Thursday, October 9, 2014

Job Hunting

The most horrific thing about job hunting (for me) is a resume.

   A PROFESSIONAL RESUME 

Seriously, it's like a whole new world.  As a CNA, I didn't really need much of a resume, just something that said "Hey! I've had so many years of experience and yes I finished high school."  Now that I have to do one on a professional level, it's like it's own job.  Wording, and placement, and cover pages.
COVER PAGES....
Now make each and every one of those jobs you want, a completely separate resume and cover page to show off what YOU PERSONALLY want to bring to the table at their company.  It's exhausting, and probably why I have not heard anything from any of the places I've applied for.  I can make a GREAT generic resume.  Seriously!  In my college learnin' class I was the bestest resume maker!  Now, here I am a professional, no longer a lay-worker, no longer a "Take a 6 week class and make less than the dude at McDonalds" worker.
I'm freaking out man...like, I'm tripping on acid and watching The Wall explode.

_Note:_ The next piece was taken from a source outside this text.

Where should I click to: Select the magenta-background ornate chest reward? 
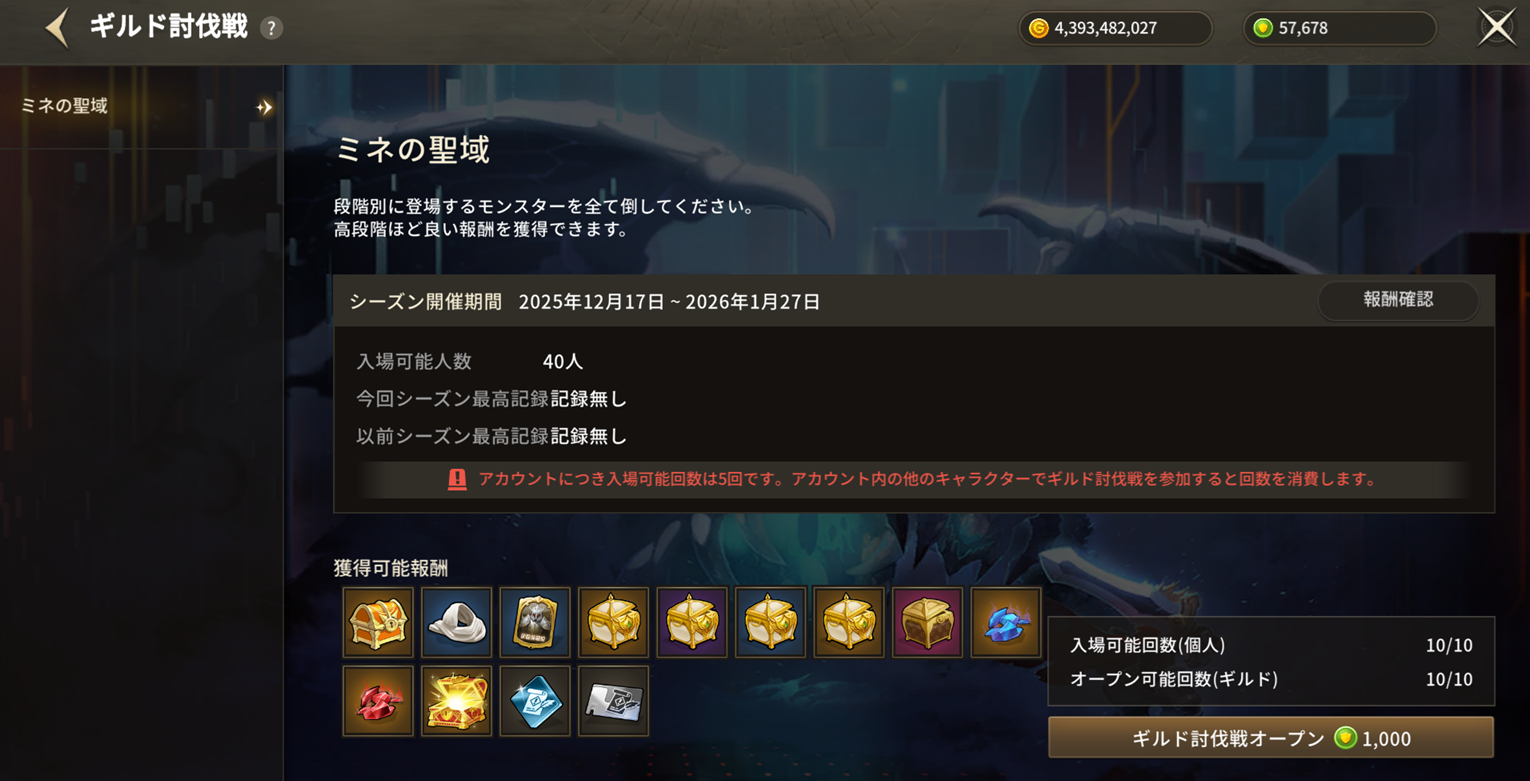pyautogui.click(x=927, y=622)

There are so many things I wish I knew before I got to this point in my "nursing career".  Things like: even though they say a new graduate is less than 6 months nursing experience, it really means we don't want you to know a single thing about working as an RN, because that will taint the perfect knowledge WE will give you, or RN means instant supervisor-new or not.
I know that there is a stigma attached to being a nursing home nurse.  I know that nursing home nurses think that hospital nurses are spoiled because they 'only' have 4-6 patients.  I also know that there is NO WAY to compare the two.  It is two completely different areas of nursing.  NO, I did not say levels, I said areas.  I do a lot of high acuity nursing where I work.  I've done low acuity nursing in the hospital.
The skills are the same, it's just how it's applied.  The 30 patients I take care of on a nightly basis, the 3 I took care of in the hospital; same assessments, same care, a lot more prioritization.  I've learned a lot, and I have aquired a lot of skills that were never touched on in nursing school.  I have had a number of wonderful nurses to draw from, and a number of horrid experiences to learn from.  All this coming together into a wonderful ball of nursing.
How exactly do I put this out there, into the universe, how much I've learned, how much I care, and how much more I want to see and do and learn!

I begin to search for jobs (or as they are called in this level "careers") I start to get discouraged because as soon as you click the apply for this job button it asks for a resume; and I remember that horribly disfigured creation I've tucked under the rug.
It's so bad, I've thought of paying someone to make me a resume.  SERIOUSLY!

So, here it is, me, putting it out into the universe that I need to get off my butt, and out of the pity party and make a resume.  Just one.  Then, maybe I can go from there.  After the resume, then maybe I can put together a cover page.